Pathogenesis of Alcoholic Hepatitis

The mechanism of liver injury from alcohol is almost certainly multifactorial. Development of alcohol-related steatosis has been linked to production of reactive oxygen species as well as dietary fat intake, adipose tissue, fatty acid transporters, hepatic lipid synthesis, and cytokines.66-70 Overexpression of the steroid response binding protein-1c (SREBP-1c)35-37 and induction of the glucose-responsive transcription factor, carbohydrate-responsive element binding protein, have been implicated in alcohol-associated steatosis.71 Additional regulators of steatosis include the liver X receptor (LXR) and the farnesoid X receptor (FXR).72-74 Peroxisome proliferator-activated receptor (PPAR) α is inhibited by alcohol and downregulates PPARα-regulated genes that, in turn, regulate SREBP-1c.36,37 Alcohol-related induction of hypoxia-inducible factor-1α (HIF-1α) may be another important factor in steatosis, as suggested by research in HIF-1α knockout mice.75 

ASH includes features of both cell death and inflammation, as previously noted. Although many clinical factors have been associated with the development of AH, the specific events (mechanisms) that trigger an episode of acute AH in a patient with otherwise stable ALD remain uncertain.8 There is increasing evidence that dysbiosis of the gut microbiome may stimulate release of proinflammatory cytokines such as tumor necrosis factor (TNF) α or interleukin (IL) 1-β within the liver.76-78 These cytokines trigger an inflammatory cascade and/or affect transcription factors that can interfere with liver regeneration.79,80 Direct toxicity from microbial exo-toxins represents another potential mechanism of injury for which evidence is accumulating.58,81 Cytolysin, an exotoxin produced by Enterococcus faecalis, causes hepatic injury in mice.

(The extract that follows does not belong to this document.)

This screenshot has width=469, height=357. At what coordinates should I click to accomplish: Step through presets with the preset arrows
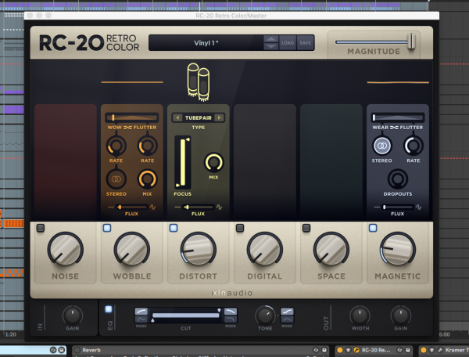tap(270, 43)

In AH patients who had cytolysin-positive stool samples, mortality was 50% at 90 days and 85% at 180 days compared to less than 5% in AH patients without cytolysin-positive stool samples.58 In patients with AH who had fecal samples positive for candidalysin, an exotoxin that is hepatotoxic in mice, mortality at 90 days was higher than in patients with AH without candidalysin in their stool.81 Not surprisingly, mortality due to Clostridium difficile infection is higher in patients with alcohol-associated cirrhosis compared to patients without liver disease.82 Taken together, these findings suggest that specific changes in the microbiome may increase mortality and the risk of complications in patients with AH.

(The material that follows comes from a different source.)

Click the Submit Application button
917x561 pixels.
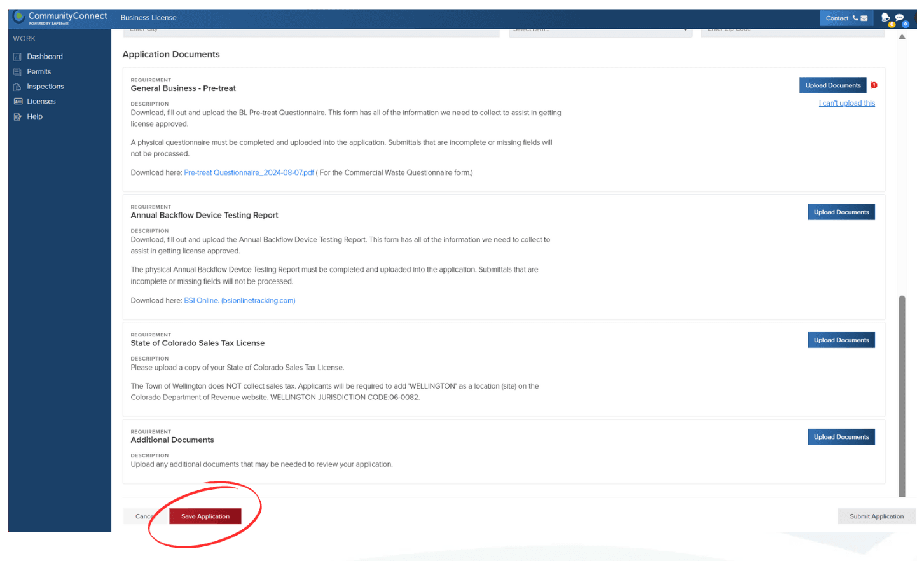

Recent research suggests that epithelial transformation during liver regeneration leads to dedifferentiation of hepatocytes.83 Expression of transforming growth factor β is enhanced in patients with severe AH through epigenetic modifications that alter expression of hepatocyte nuclear factor 4α.79 In addition, inflammatory cytokines (TNFα and IL-1β) suppress expression of epithelial splicing protein, transforming adult hepatocytes into more proliferative fetal-like cells in patients with severe AH.80 The consequence of epithelial mesenchymal transformation is dedifferentiation of hepatocytes and loss of functions, including bilirubin transport, detoxification of ammonia, and synthesis of clotting factors.80 These new insights into basic mechanisms responsible for inflammation and liver failure in patients with severe AH may be valuable in developing new approaches to the treatment of this disease. 

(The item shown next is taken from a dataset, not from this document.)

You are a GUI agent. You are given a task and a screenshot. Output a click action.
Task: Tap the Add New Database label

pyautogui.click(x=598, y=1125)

Current Standard of Care for Severe Alcoholic Hepatitis

Initial evaluation of patients with AH should include a careful history of alcohol consumption, including recent use, quantity, and frequency of intake.8 The cornerstone of therapy for all stages of ALD is abstinence from drinking alcoholic beverages.61-63 However, formal treatment programs are often not accessible to patients with AH. Features of SIRS (fever, tachycardia, tachypnea, and elevated white blood cells) in patients with AH indicate a higher probability of MOF syndrome as well as the possibility of infection.6 Analysis of blood and urine cultures and ascites should be performed in patients with suspected AH regardless of whether they have fever because infection can lead to decompensation.5 Urinary tract infection, bacteremia, spontaneous bacterial peritonitis, and C difficile colitis are the most frequent sites of infection.84,85 Prophylactic coverage with antibiotics should be considered while awaiting results of cultures. If identified, active infections require treatment prior to initiating therapy for AH that can impair the immune response.6,84 

A recent study of practice patterns in the United States indicated that currently available therapies for AH are used infrequently and inconsistently. The vast majority of patients do not receive the recommended treatment for AH, suggesting either a lack of recognition or a lack of confidence in the available treatment for this condition.86 Although short-term mortality has improved, overall mortality may still reach 30% to 50% within 90 days of the diagnosis of severe AH.87 

Glucocorticoids

Glucocorticoids were first used to treat AH almost 50 years ago, primarily because of the inflammatory features of the illness.88 Since then, more than 20 randomized, controlled trials of glucocorticoids have been conducted in patients with severe AH as defined by an MDF greater than 32.45,89-95 The 1989 US multicenter trial of methylprednisolone vs placebo for the treatment of severe AH reported a significantly lower 28-day mortality rate in patients treated with methylprednisolone compared with standard care.45 Subsequent trials from France reported similar findings.90,95 Two meta-analyses that included primarily high-quality studies concluded that there is a benefit to treatment,91,96 whereas a third did not.92 More recently, a meta-analysis using primary data from 11 trials concluded that glucocorticoids reduce 28-day mortality of severe AH but did not affect 6-month mortality.97 A 2019 systematic review of 16 trials using the Cochrane methodology concluded that there was no benefit from glucocorticoids and that 15 of the 16 trials had a high probability of bias.98

The STOPAH trial is the largest randomized, controlled trial in patients with severe AH.99 The trial randomized 1103 patients with severe AH in Europe between 2011 and 2014 to receive prednisolone 40 mg (equivalent to 32 mg of methylprednisolone) daily, pentoxifylline (PTX) 400 mg 3 times daily, the combination of prednisolone and PTX, or placebo. The odds ratio for mortality at 28 days for patients receiving prednisolone (including the combination with PTX) was 0.72 (95% CI, 0.52-1.01) but was not statistically significant (P=.06), and the odds ratio for all patients receiving PTX was 1.07 (95% CI, 0.77-1.49), which was also not statistically significant. The mortality rate was 30% at 90 days and 56% at 1 year, and was similar in all 4 groups. Although no differences were observed in the development of AKI, the groups treated with prednisolone had more infections (10%) than the groups not treated with prednisolone (6%) after treatment was concluded (P=.024). The 28-day mortality rate for placebo, which was lower in this study compared to that in other studies,91,100 adversely impacted the calculated power analysis and may explain why the effects of prednisolone narrowly missed achieving statistical significance for improvement in short-term mortality. Furthermore, treatment of AKI with agents such as terlipressin was left to the discretion of the investigator and could be a confounding factor influencing the overall outcomes.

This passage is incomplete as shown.